For the reasons stated herein, rather than those advanced by the appellate court, we affirm, in case Nos. 91-764 and 91-1042, the judgment of the court of appeals. For like reasons, we affirm the judgment of the court of appeals *719in case Nos. 91-2105 and 91-2333. Our decisions permit all parties to now pursue their claims in the trial court.

Judgment affirmed in case Nos. 91-764 and 91-1042.

Judgment affirmed in case Nos. 91-2105 and 91-2333.

Sweeney and Resnick, JJ., concur. Moyer, C.J., Wright and H. Brown, JJ., concur in judgment only. Holmes, J., dissents.
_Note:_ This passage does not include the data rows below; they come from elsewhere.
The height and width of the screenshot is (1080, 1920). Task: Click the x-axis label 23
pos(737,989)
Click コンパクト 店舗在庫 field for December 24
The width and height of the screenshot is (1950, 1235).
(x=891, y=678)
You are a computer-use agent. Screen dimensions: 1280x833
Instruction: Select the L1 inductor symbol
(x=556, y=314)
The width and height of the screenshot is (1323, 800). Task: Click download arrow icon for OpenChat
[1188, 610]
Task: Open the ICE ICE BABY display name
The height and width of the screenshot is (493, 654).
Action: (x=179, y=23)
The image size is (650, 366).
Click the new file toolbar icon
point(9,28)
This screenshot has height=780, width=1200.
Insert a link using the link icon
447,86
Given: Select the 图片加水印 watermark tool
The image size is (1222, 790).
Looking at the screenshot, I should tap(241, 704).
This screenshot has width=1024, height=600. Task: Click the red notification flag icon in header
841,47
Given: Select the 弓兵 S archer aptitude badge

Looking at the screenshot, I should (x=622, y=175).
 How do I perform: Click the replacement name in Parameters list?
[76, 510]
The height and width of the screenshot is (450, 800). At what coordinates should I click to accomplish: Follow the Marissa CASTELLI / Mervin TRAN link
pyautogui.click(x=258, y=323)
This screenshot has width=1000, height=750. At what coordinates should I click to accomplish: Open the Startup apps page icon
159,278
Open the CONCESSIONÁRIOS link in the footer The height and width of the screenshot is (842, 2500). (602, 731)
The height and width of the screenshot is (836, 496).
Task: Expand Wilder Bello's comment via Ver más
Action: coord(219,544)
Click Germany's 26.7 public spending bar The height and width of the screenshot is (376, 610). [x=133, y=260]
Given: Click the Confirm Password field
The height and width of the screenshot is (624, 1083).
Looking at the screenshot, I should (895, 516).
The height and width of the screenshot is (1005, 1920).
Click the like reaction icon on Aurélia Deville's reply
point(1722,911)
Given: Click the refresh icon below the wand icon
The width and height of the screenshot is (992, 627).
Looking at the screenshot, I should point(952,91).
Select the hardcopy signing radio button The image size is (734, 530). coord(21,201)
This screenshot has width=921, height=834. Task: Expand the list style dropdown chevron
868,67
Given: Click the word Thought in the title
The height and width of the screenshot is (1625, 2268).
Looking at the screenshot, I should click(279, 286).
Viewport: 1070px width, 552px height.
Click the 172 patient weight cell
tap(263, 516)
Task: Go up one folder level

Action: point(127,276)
. See former R.C. 2711.01.

. See R.C. 2711.09.

. Id.

. See R.C. 2711.12.

. See R.C. 2711.13.

. See R.C. 2711.11 (modification and correction) and R.C. 2711.10 (vacating award).

. Appellant claims that the amendment contained the following language:

“If the person insured or we don’t agree on that person’s right to receive any damages or the amount, then upon the written request of either the disagreement will be settled by arbitration. Arbitration will take place under the rules of the American Arbitration Association unless the person insured or we object.

“If either party objects, the following alternative method of arbitration will be used. The person insured will select one arbitrator and we will select another. The two arbitrators will select a third. If they can’t agree on a third arbitrator within 30 days, the judge of the court of record in the county of jurisdiction where arbitration is pending will appoint the third arbitrator. The written decision of any two arbitrators will determine the issues. Regardless of the method of arbitration, any award not exceeding the limits of the financial responsibility law of Ohio will be binding and may be entered as a judgment in a proper court.

“Regardless of the method of arbitration, when any arbitration award exceeds the Financial Responsibility limits of the State of Ohio, either party has a right to trial on all issues in a court of competent jurisdiction. This right must be exercised within 60 days of the award. Costs, including attorney fees, are to be paid by the party incurring them.”

Appellees claim that the amendment provides:

“If the insured person or we don’t agree on that person’s right to receive any damages or the amount, then upon the mutual consent of the insured person and Allstate, the disagreement may be settled by arbitration. The insured person and we must mutually agree to arbitrate the disagreements. If the insured person and we do not agree to arbitrate, then the disagreement will be resolved in a court of competent jurisdiction.

“Unless the insured person or we object, arbitration will take place under the rules of the American Arbitration Association. If either party objects, the following alternative method of arbitration will be used. The insured person will select one arbitrator and we will select another. The two arbitrators will select a third. If they can’t agree on a third arbitrator within 30 days, the judge of the court of record in the county of jurisdiction where arbitration is pending will appoint the third arbitrator. The written decision of any two arbitrators will determine the issues.

“Regardless of the method of arbitration, any award not exceeding the limits of the Financial Responsibility law of Ohio will be binding and may be entered as a judgment in a proper court.

“Regardless of the method of arbitration, when any arbitration award exceeds the Financial Responsibility limits of the State of Ohio, either party has a right to trial on all issues in a court of competent jurisdiction. This right must be exercised within 60 days of the award. Costs, including attorney fees, are to be paid by the party incurring them.”

. We specifically reject appellant’s argument that the Federal Arbitration Act, Section 1 et seq., Title 9, U.S.Code requires a different result. Ohio’s statutory framework for the enforcement and modification of arbitration awards governs the dispute resolution procedure of arbitration in Ohio: See R.C. 2711.01 et seq.